Privacy Policy

Last updated 22 June 2026

1. Who is responsible for your data

The data controller is Mosticare OÜ, Business Register code 17360990, registered at Müürivahe tn 33-1, 10140 Tallinn, Estonia. For any privacy question, or to exercise your rights, contact us at contact@mosticare.org.

2. What data we collect

• Account data — your email address, used to create and sign in to your account.
• Authentication data — short-lived magic-link tokens we send to your email to sign you in (we use passwordless sign-in), and a session cookie that keeps you logged in.
• Order data — the products you buy, made-to-measure dimensions you enter, your delivery and billing address, and order history.
• Payment data — handled by Stripe. We receive confirmation of payment and limited details (such as the card brand and last four digits); we never receive or store your full card number.
• Communications — messages you send us and quote requests you submit.
• Technical data — basic, privacy-respecting analytics about how the site is used (see our Cookie Policy). We do not use third-party advertising trackers.

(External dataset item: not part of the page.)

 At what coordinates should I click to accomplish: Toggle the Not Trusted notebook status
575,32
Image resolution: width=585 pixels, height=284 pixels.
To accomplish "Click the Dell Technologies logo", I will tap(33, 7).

3. Why we use it and the legal basis

• To perform our contract with you (Art. 6(1)(b) GDPR) — creating your account, processing and delivering your orders, handling returns, and providing customer support.
• To comply with legal obligations (Art. 6(1)(c) GDPR) — keeping accounting, tax, and VAT records as required by law.
• For our legitimate interests (Art. 6(1)(f) GDPR) — keeping the store secure, preventing fraud, and improving the site through aggregate analytics, balanced against your rights.
• With your consent (Art. 6(1)(a) GDPR) — for any non-essential cookies or optional marketing emails, which you can withdraw at any time.

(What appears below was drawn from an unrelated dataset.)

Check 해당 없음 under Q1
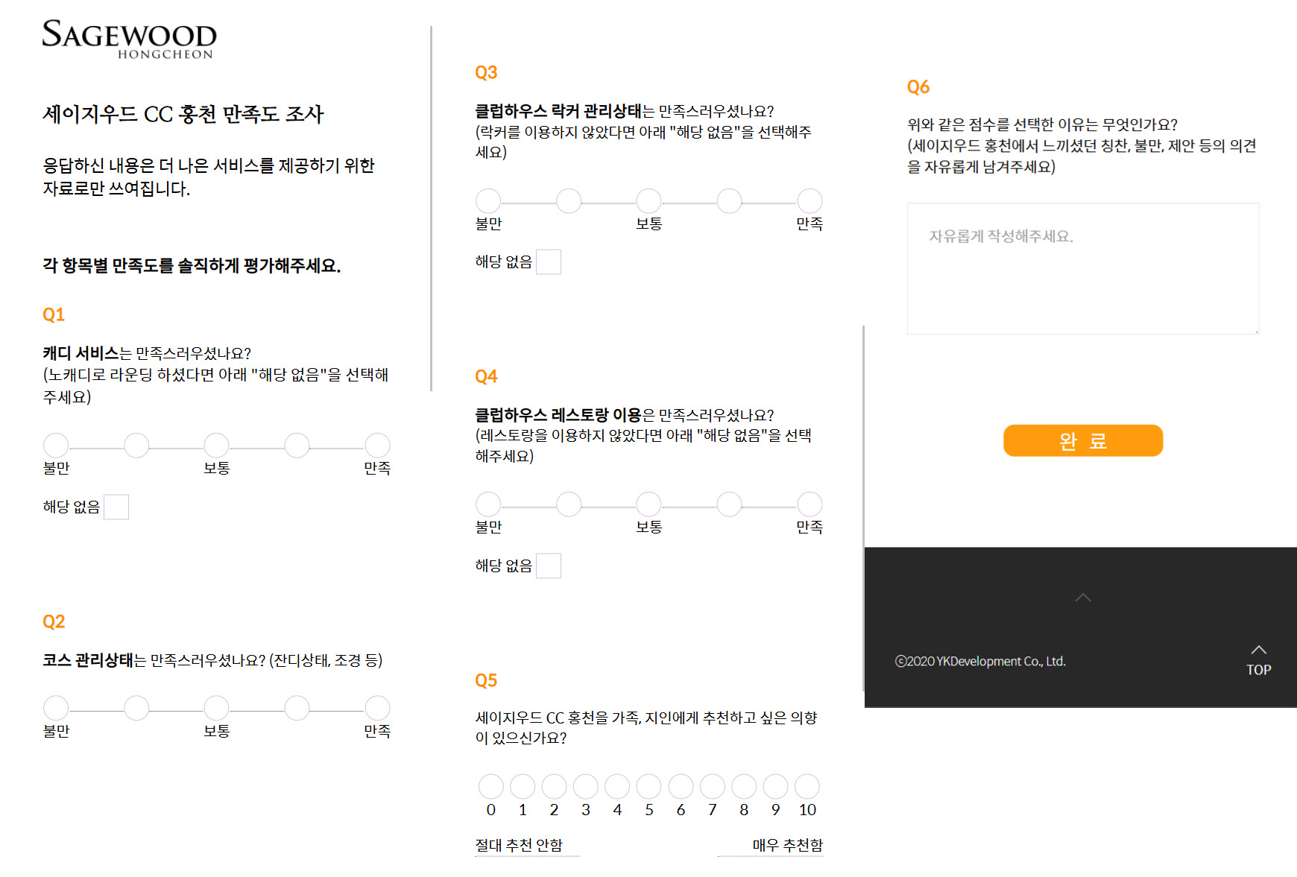The width and height of the screenshot is (1297, 877). point(116,507)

4. Processors we share data with

We use trusted service providers who process personal data only on our instructions, under a data-processing agreement:

• Stripe (Stripe Payments Europe, Ltd.) — payment processing and VAT calculation.
• Amazon Web Services — Amazon SES — sending transactional and account emails (order confirmations, magic-link sign-in).
• Neon (Neon, Inc.) — the managed PostgreSQL database that stores your account and order records.
• Vercel (Vercel Inc.) — website hosting and delivery.

Where a processor transfers data outside the EU/EEA, that transfer is covered by an adequacy decision or by EU Standard Contractual Clauses. We do not sell your personal data.

5. How long we keep it

We keep your account data for as long as your account is active. Order, invoice, and tax records are kept for the period required by Estonian and EU accounting and tax law (generally seven years). Magic-link tokens are short-lived and expire shortly after issue. Analytics data is held only in aggregate. When data is no longer needed, we delete or anonymise it.

6. Your rights

Under the GDPR you have the right to:

• access the personal data we hold about you;
• have inaccurate data corrected;
• have your data erased (the “right to be forgotten”);
• restrict or object to certain processing;
• receive your data in a portable, machine-readable format;
• withdraw consent at any time, without affecting prior processing.

You can exercise the two most common rights directly from your account while signed in. You can download a copy of your data as a machine-readable file (served by the /api/account/export endpoint), and you can delete your account and associated data from your account settings (handled by the /api/account/delete endpoint). For any other request, email contact@mosticare.org.

7. Complaints

If you believe we have mishandled your data, please contact us first. You also have the right to lodge a complaint with a supervisory authority — in our case the Estonian Data Protection Inspectorate (Andmekaitse Inspektsioon), or the authority in your country of residence.

8. Changes to this policy

We may update this policy from time to time. The current version is always available on this page, with the “last updated” date above reflecting the latest change.